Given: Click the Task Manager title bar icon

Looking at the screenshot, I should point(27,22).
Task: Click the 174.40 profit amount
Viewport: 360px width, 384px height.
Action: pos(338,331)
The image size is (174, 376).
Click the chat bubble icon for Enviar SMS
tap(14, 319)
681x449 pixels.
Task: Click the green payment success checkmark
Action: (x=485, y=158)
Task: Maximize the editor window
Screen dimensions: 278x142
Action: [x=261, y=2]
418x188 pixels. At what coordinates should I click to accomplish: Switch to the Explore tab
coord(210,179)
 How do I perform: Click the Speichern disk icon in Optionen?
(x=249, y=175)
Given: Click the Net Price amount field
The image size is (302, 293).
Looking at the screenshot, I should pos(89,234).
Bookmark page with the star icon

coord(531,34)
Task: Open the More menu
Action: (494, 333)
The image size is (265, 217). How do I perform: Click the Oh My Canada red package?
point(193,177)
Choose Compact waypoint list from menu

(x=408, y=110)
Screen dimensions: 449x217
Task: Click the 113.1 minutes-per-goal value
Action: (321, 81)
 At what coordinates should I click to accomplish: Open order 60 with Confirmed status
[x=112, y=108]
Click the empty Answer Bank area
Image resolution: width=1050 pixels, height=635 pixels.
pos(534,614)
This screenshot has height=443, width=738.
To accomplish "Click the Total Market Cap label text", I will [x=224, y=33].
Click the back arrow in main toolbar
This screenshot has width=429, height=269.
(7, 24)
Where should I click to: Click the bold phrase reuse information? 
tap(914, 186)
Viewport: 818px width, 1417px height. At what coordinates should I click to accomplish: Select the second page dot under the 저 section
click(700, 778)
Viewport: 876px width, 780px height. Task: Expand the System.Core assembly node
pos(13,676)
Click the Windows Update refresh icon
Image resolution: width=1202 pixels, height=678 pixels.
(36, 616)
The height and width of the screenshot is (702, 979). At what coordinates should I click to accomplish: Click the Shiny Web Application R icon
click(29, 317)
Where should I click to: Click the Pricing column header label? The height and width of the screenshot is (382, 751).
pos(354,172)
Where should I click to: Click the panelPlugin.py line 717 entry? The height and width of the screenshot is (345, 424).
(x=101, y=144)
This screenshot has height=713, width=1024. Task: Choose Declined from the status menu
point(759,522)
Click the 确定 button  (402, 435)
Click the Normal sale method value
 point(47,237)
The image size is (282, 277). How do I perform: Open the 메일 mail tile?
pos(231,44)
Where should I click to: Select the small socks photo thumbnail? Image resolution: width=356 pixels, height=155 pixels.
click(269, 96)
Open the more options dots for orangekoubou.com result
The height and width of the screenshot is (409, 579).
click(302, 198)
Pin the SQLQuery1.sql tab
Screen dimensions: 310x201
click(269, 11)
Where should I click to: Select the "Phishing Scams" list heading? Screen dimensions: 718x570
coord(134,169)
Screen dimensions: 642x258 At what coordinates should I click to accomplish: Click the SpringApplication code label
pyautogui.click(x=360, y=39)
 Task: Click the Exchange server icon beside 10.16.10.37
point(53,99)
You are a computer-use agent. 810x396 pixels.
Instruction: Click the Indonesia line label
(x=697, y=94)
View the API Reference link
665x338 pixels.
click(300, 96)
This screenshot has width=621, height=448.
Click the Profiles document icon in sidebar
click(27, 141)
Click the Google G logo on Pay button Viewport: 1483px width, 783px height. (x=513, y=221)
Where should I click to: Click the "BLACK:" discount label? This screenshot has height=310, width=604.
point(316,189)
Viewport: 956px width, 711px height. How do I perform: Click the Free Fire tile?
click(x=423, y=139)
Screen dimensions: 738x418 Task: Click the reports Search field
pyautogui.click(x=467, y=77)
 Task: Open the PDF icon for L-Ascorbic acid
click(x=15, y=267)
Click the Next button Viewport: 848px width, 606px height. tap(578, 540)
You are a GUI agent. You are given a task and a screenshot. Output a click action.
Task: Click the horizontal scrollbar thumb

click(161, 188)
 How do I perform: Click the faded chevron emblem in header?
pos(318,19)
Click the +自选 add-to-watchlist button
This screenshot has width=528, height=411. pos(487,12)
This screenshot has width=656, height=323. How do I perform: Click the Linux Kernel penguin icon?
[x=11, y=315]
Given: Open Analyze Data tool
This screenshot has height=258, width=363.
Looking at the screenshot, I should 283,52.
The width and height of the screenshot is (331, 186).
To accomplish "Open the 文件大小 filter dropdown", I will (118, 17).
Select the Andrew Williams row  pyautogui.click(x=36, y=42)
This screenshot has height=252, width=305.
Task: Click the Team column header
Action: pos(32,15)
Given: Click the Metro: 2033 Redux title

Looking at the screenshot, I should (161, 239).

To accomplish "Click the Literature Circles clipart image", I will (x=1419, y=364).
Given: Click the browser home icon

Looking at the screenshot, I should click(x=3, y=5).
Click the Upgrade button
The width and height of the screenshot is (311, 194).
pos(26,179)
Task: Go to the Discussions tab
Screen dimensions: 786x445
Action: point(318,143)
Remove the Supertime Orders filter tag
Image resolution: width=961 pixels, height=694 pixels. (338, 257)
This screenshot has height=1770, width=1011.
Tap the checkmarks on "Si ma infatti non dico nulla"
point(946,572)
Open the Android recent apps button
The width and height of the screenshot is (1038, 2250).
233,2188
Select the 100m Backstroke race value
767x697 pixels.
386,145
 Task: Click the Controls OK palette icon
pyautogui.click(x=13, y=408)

[Task description] Copy every line from the entries that contains the word "agent".

[The answer]
You are a computer-use agent. 810x396 pixels.
You are a GUI agent. You are given a task and a screenshot. Output a click action.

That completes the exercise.